When you open any of the transformation dialogs, you see a first GREL expression. It is simply called value
and gives back the original value of the cell. That is not really useful, but we can start from there to learn some tricks. For instance, the GREL expression "TITLE: " + value + "."
adds the text TITLE:
before the value and appends a dot to the end. Note that literal text must be surrounded by single or double quotes so OpenRefine doesn't confuse it with commands. You can see the preview get updated as you build the expression.
Something more useful is to change some text. For instance, we can replace the string stone
by stones
in each cell using value.replace("stone", "stones")
. The replace
function is called here on the value with the dot notation. We're telling OpenRefine to take the cell value
and to replace all occurrences of stone
with stones
.
It gets all the more powerful if we combine this with regular expressions. As you can see, some of the cell values start with a number. We can remove this number by doing value.replace(/^\d+ /, "")
. Note how the regular expression is enclosed in slashes //
, whereas the replacement string is enclosed in double quotes ""
.
We can even go further by using groups.

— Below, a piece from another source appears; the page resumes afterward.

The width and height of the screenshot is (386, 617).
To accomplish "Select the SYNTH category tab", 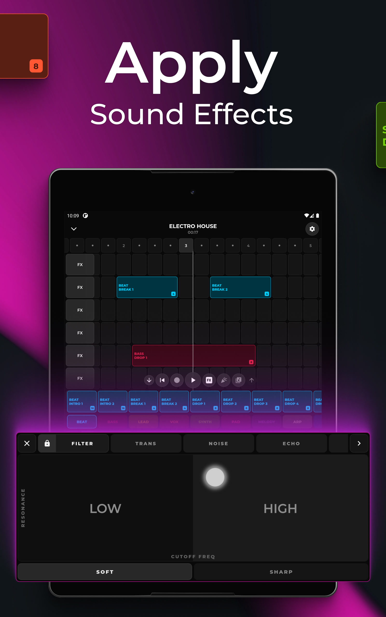I will [205, 422].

Not only are those used within regular expressions to treat several characters as a single unit, they also save the matched contents for later reuse. Therefore, we can replace the numbers at the start with something more meaningful. For instance: 234
becomes Object 234:
. This is possible with the following expression: value.replace(/^(\d+) /, "Object $1: ")
. You identify a group with a dollar sign followed by its number. The first group is called $1
, and the special identifier $0
is used for the result of the entire expression.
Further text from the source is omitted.